Sobre la mesa, allí estaba la multi, parpadeando suavemente en la penumbra del despacho. Su superficie estaba inmaculada, pese a que había cargado multitud de datos en su buffer. Se reía de mí, con su recién descubierta inteligencia de marioneta desahuciada. Apuré el cigarrillo, lo apagué en un cenicero cercano y me froté los ojos, doloridos de tanto esfuerzo de concentración sobre las líneas de código que me habían tenido ocupado durante las últimas doce horas de mi vida. Me acerqué a la mesa de trabajo, sin perder de vista el área satinada de aquel engendro con aspecto de folio antiguo. Todavía nada: la impresión de que se estaba burlando de mí, de nosotros, del mundo de los hombres en general, cada vez era más acentuada.
Me senté ante la vieja TFT, crují los dedos, y comencé a golpear el aire sobre el teclado holográfico. De cuando en cuando, mi mirada se desviaba hacia la multi, esperando ver aparecer un dibujo, un iconograma, una pizca de texto que me permitiera descubrir un atajo hacia la intrincada espuma cuántica que contenía, algo que me abriera el camino hacia el universo de nanocomponentes que ocultaba en su interior.
Nada. El horizonte cegador de la blancura.

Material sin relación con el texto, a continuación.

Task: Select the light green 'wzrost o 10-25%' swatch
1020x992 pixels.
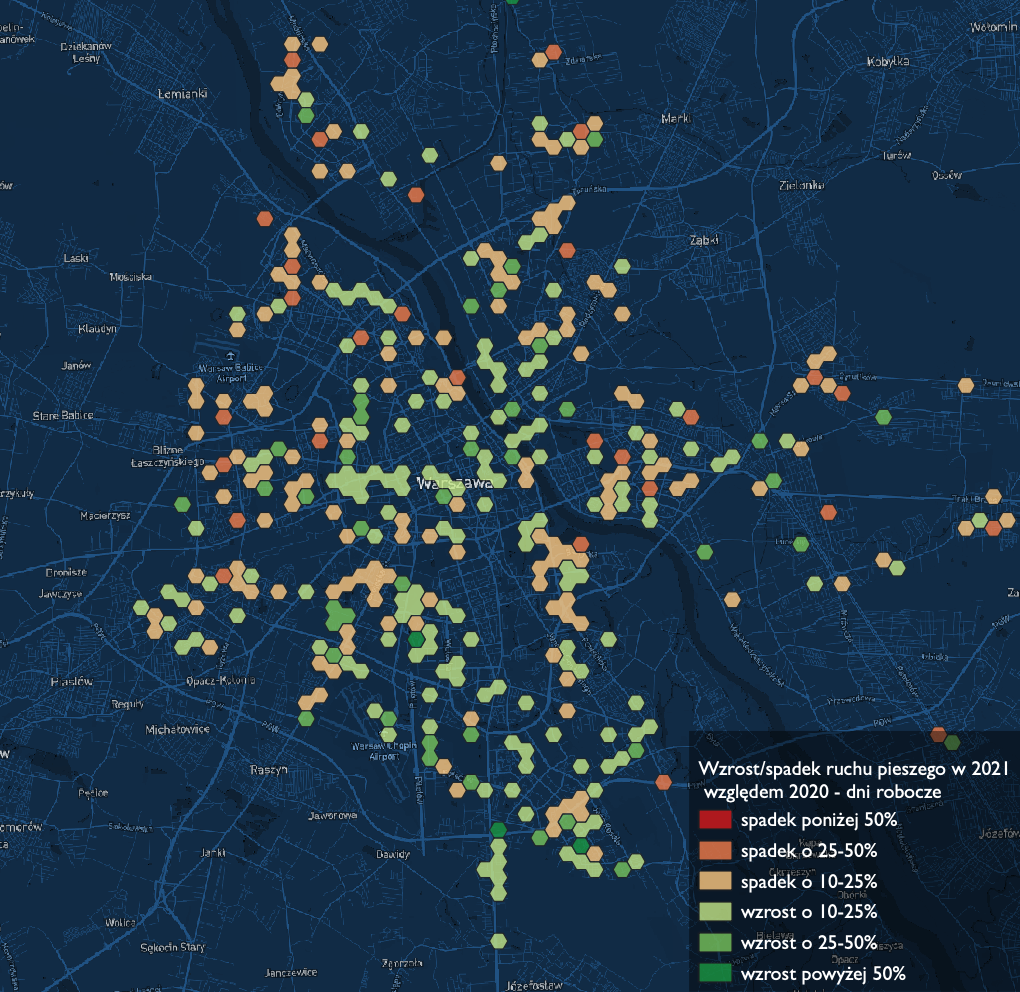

Intenté acceder a ella ejecutando un programa que se camuflaba bajo el aspecto de un simple rastreador de puertos de comunicación. Cero. Frustración. Sentimiento de culpa. La empresa confiaba en mí. Los directivos habían apostado fuerte, habían proclamado a los cuatro vientos que la multi sería la solución empresarial del siglo, que contribuiría a un ahorro en consumibles que dispararía la cuenta de resultados, que con su presencia en el mundo corporativo las talas de árboles se reducirían en más de un sesenta por ciento en todo el planeta... lo creíamos, lo creíamos firmemente y de todo corazón; jamás había estado en nuestro ánimo engañar a nadie.